It should also be emphasised that the term ‘craft’ is used very loosely in Estonian contemporary art and design terminology, and I would argue that it is still not a fixed identity, rather a common denominator that could be applied to practices otherwise equally labelled art or design. This fluidity of identities allows flexibility in communities and practices.

Students of ERKI at the university, 1959. Photo: Ants Säde (1937–1998). Photo credits: Estonian Art Museum, EKM j 65143 FK 7719.
Lilo Viehweg

Yes, and if one looks at the history of Estonian design education, craft was not always explicitly discussed in such heterogeneous terms as today as Hannah Segerkrantz’s example shows. Your research on the work of the Tööstuskunsti komitee (industrial art committee) done by Ingi Vaher in the 1960s[6] highlights how in unarticulated design politics, Estonian craft culture (glass and textiles, mainly carried out by female designers of that time) could find its way through history – not without ambivalence, yet beyond the dominance of the Cold War’s imperialist influences.

In what you call a case of ‘“peripheral” design organizations’,[7] it was possible to support designs that were not related to the military and heavy machinery industry, which were strongly promoted all over the Soviet Union by, for example, the institute VNIITE (All-Union Scientific Research Institute of Industrial Design). A design preference that, from my perspective, is also similar in this context to the prevailing Western industrial design concepts of the time, such as those of MIT in Boston. Why was it possible for craft culture to become a driving force for a kind of ambivalent disobedience against this totalitarian dominance in Estonia?

Triin Jerlei

I believe that to a certain extent, craft is more difficult to control because it often defies categorisation and thus is hard to define. Both in the mid-twentieth century and in the contemporary context, there exist objects, categories, artists who greatly differ in materials, intentions and modes of production and yet together inhabit the sphere of craft. Totalitarianism prefers simple and uncontested definitions and struggles with peripheral areas.

I keep trying to come up with a good example of counter-Soviet practices … and constantly fail. Because the reality of craft in totalitarian systems is that most of the time, it is not visibly subversive by contemporary standards. The subversion is in the absences, the things we don’t see in archives. It is difficult to find anti-totalitarian works in university archives; they would not have been preserved.

We must also remember that craft-based courses of studies did not exist to educate artists in the contemporary sense. They existed to prepare artists for factories and similar workplaces. Yet, as for example glass artist Maie-Ann Raun remembers, when she studied glass from 1958 to 1964, the main emphasis was still on artistic production. In our contemporary neoliberal culture, we would call it a failure to meet the demands of the job market. But can’t we instead define it as subversion?

Rait Lõhmus.
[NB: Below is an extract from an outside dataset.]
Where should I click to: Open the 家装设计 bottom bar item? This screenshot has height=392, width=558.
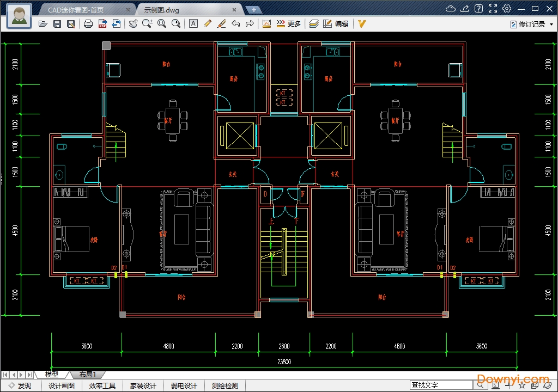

Site-specific demonstration of glassblowing Reblow Toolset: Piiritus/Infinite (defence of M.A. Craft Studies final project), Rakvere. 2025. Photo: Sofiya Babiy
Lilo Viehweg

Exactly, employability is one of the favourite arguments of neoliberal thinking in education. However, this top-down market logic doesn’t take the students’ agency to imagine design differently into account. Similar to the times of the Soviet Union, we can observe a navigation between systems and notions of disobedience towards dominant design cultures through material exploration, craft and improvisation in Estonian design education since the 1990s. This is, for example, highlighted in the counter-movements against the neoliberalisation of design education, as described, for example, in texts by Mart Kalm[8] and Maarin Ektermann[9] but also shows in numerous documented student works. When visiting the EKA graduate show in the summer of 2025, I encountered many projects that showed poetic, playful and humorous disobedience against said systems of authoritarianism. How would you describe the current design culture at EKA in relation to the craft histories discussed above?

‘Is that what you want?’ EKA marketing sticker on the school building’s terrace, Tallinn. Photo: Lilo Viehweg, 2025.
Triin Jerlei

Perhaps something that still persists in EKA is the materiality as workshops and learning through making still hold an important position. Where the art and design students decades ago depended on the access to various materials and were often unable to purchase good quality pencils in Estonia, their contemporary counterparts depend on money. While digital tools allow to cut costs, one cannot really know material without working with it.

Here, I would argue that the traditionality of Soviet-era art and design education benefitted contemporary craft artists. Where contemporary digital tools became accessible in education later, certain traditions persisted long enough to still exist when globally, the novelty of digitality acquired a critical post-digital dimension. In 2014, Kadri Mälk, the Head of the department of Jewellery and Blacksmithing wrote, ’By valuing that which is disappearing elsewhere or which has never even existed there, we are doing a service to the future. … What to do with this knowledge? I believe – we should constrain the obsession with the pursuit of success that we see in the world and in Estonia too.’[10]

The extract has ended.